De manera que el muchacho que puede manejar este manual de 75 páginas tiene una cultura finísima y un gran poder de síntesis mental, cosas necesarias para filosofar. En tanto que lo otro, aprenderse de coro las 200 páginas chabacanas del manual argentino es pura y simplemente perder el tiempo, con riesgo de perder también otras cosas que valen más que el tiempo.

No tengo tiempo de hablar del tercer punto, el instrumental del filósofo. El instrumental de la enseñanza de la filosofía comprende, además del manejo de idiomas muertos y vivos, grandes bibliotecas accesibles con todos los clásicos y una técnica de enseñanza, que comprenda la discusión libre. Ninguna filosofía ha nacido sino en el epicentro tumultuoso y vivífico de la discusión, no la discusión caótica que es la disputa, sino la discusión reglamentada, que es la crítica.

Esto entendido ya se puede entrar a discurrir acerca de los remedios de los cuales adrede no he querido hablar, porque dice Calderón que:

La primera medicina

Es saber la enfermedad…

La segunda medicina el lector fácilmente la deduce; se trata de luchar contra la mistificación y la novelería, fomentar el progreso de las ciencias particulares, sobre todo las ciencias morales y humanistas, que contienen, como he dicho, la filosofía latente[3] –y por último dejar la dirección de la enseñanza de la filosofía a los que conocen la filosofía, es decir, a los filósofos– y no a los políticos.

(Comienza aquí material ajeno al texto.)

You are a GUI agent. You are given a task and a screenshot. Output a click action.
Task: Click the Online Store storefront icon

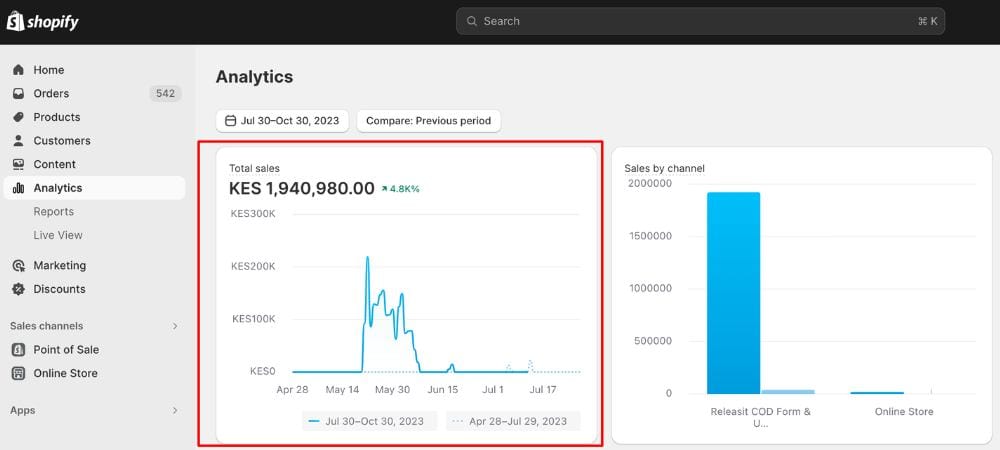click(x=18, y=374)
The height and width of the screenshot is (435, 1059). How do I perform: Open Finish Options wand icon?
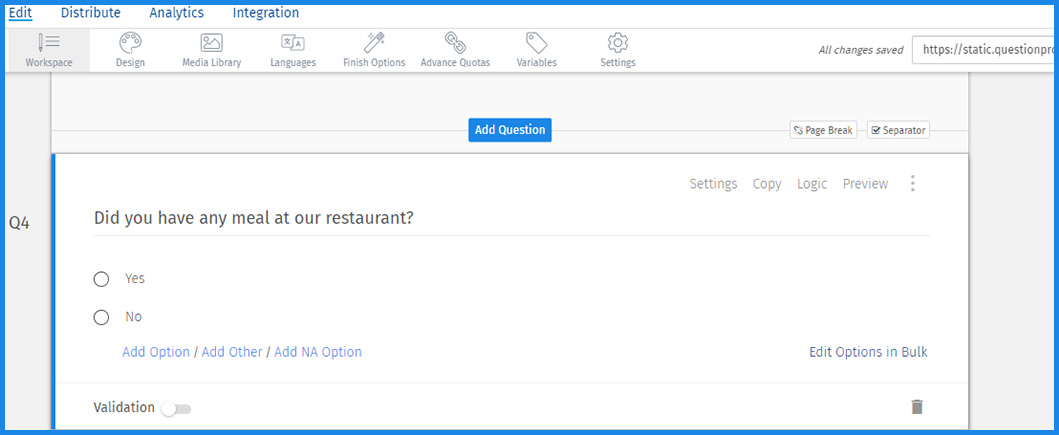click(374, 43)
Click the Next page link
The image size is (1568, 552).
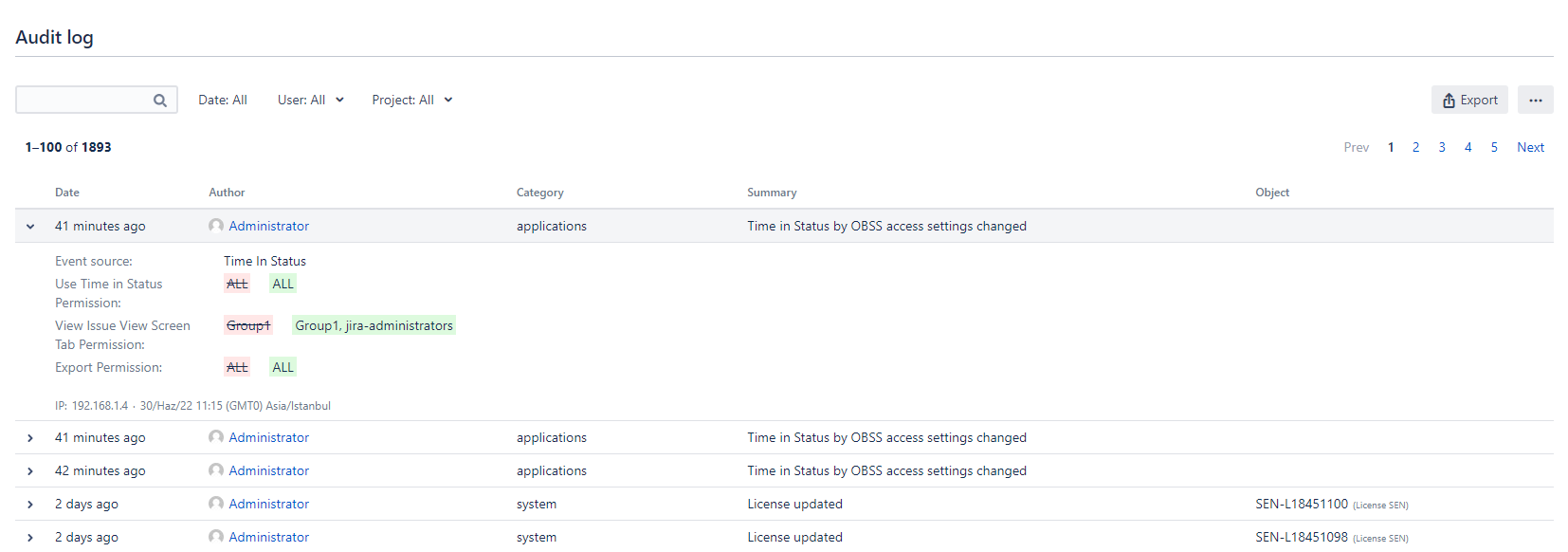click(1530, 147)
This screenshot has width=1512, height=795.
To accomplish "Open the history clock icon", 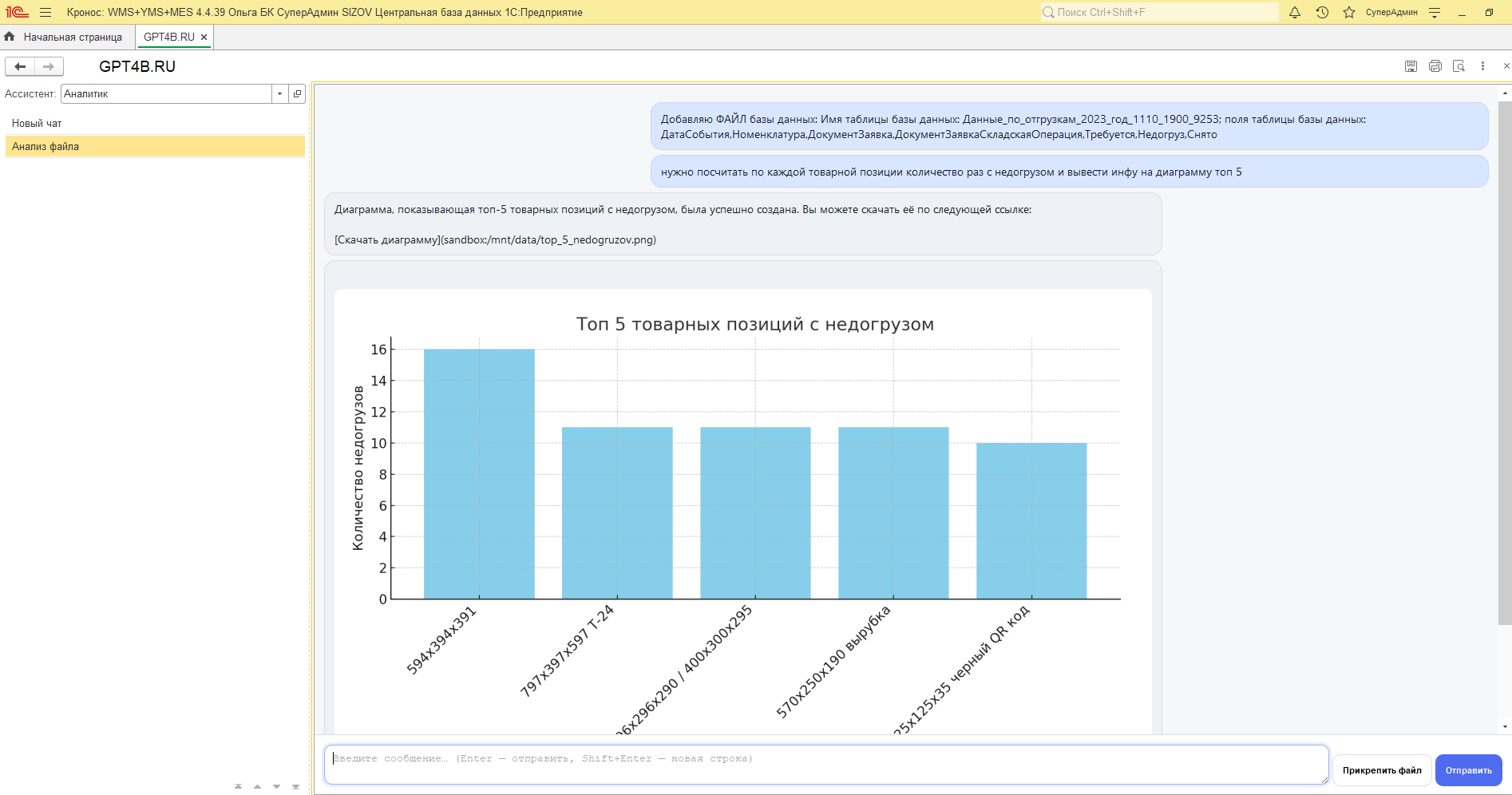I will pyautogui.click(x=1322, y=12).
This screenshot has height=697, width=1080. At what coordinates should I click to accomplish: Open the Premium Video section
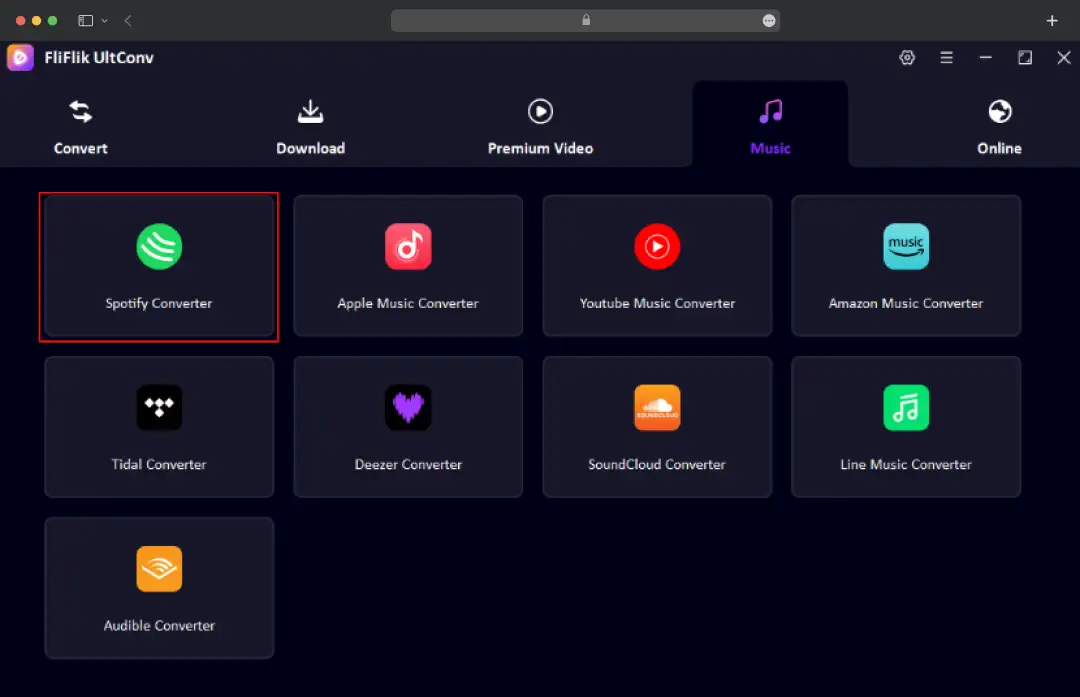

El claro que esto es muy poco decir; pero tampoco hay espacio para más, y ruego considerar qué feo hubiese sido ponerse a dar recetas antes de ensayar un diagnóstico o un examen de conciencia. Repito que las recetas más generales pueden los mismos lectores deducirlas, y no difieren mucho de esa “resurrección moral” que reclamaba hace poco el almirante Scasso. El momento actual pide a la inteligencia argentina, despatarrada por el Liberalismo, una mayor sujeción a la realidad nacional y a la Realidad a secas, una mayor sumisión a lo imperecedero y a lo absoluto, a lo eterno.

[1]  Alrededor de 1939.

[2]  Después Castellani cambió el juicio sobre la recta intención de Sarmiento.

[3]  Castellani decía que los bachilleres europeos aprendían más Lógica con la lectura de Homero, que los argentinos con Romero. Francisco Romero es el autor del manual de Lógica arriba mencionado.